Provided records =>
+ + + + + + +

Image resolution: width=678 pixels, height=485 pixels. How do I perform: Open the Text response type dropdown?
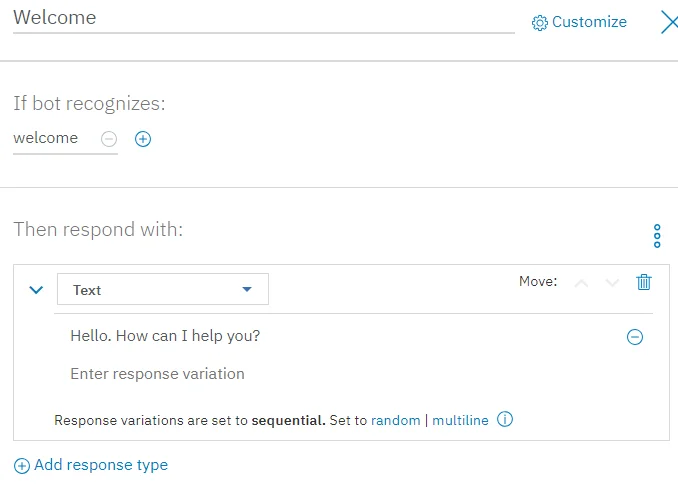click(163, 290)
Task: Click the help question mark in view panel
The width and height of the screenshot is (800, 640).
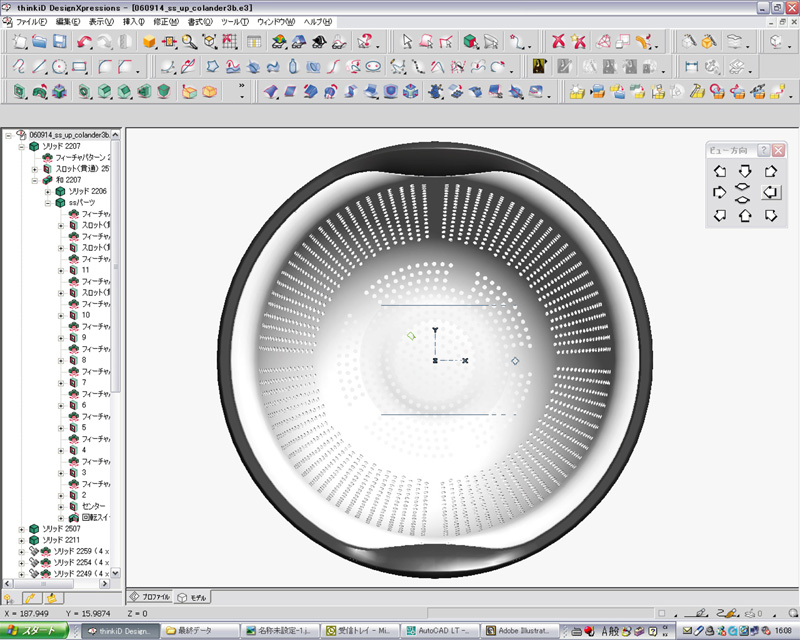Action: coord(763,150)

+ + + + + + +

Goal of the exercise =>
With pictures left out, repeat exactly the lines from the one containing "Task: Click the" through the last line of the data above, inclusive, and nothing else.

Problem solution =>
Task: Click the help question mark in view panel
The width and height of the screenshot is (800, 640).
Action: coord(763,150)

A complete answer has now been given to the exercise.